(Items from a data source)
▼▼▼
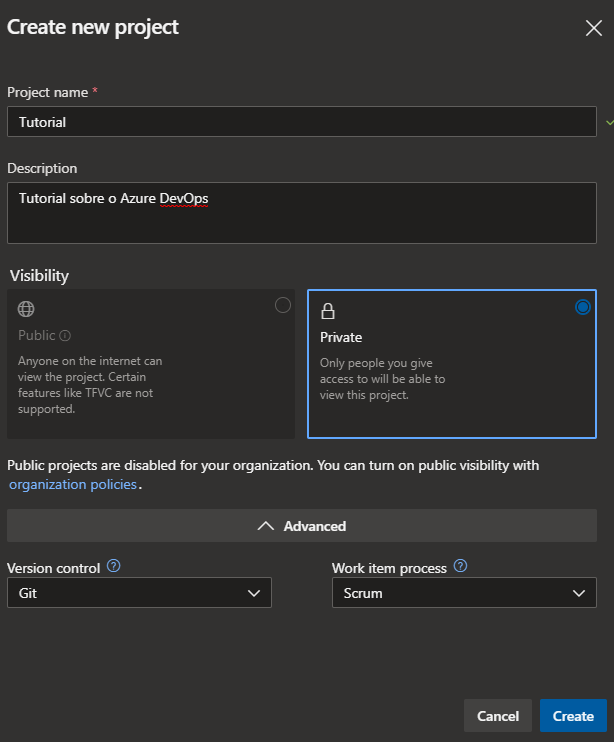The width and height of the screenshot is (614, 742).
Task: Click into the Description text area
Action: (302, 213)
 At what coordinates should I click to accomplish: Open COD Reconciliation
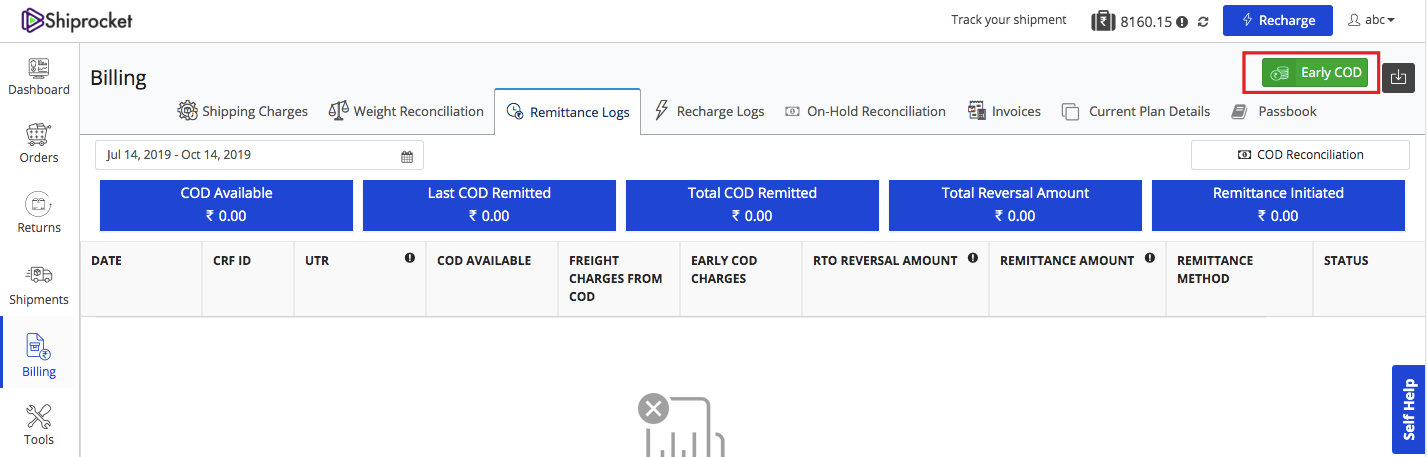click(1299, 155)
▲▲▲
• Work task
Every line from the one containing "At what coordinates" through the end of the records is to be returned exactly, and those lines alone; pictures are dropped.

• Result of this exercise
 At what coordinates should I click to accomplish: Open COD Reconciliation
click(1299, 155)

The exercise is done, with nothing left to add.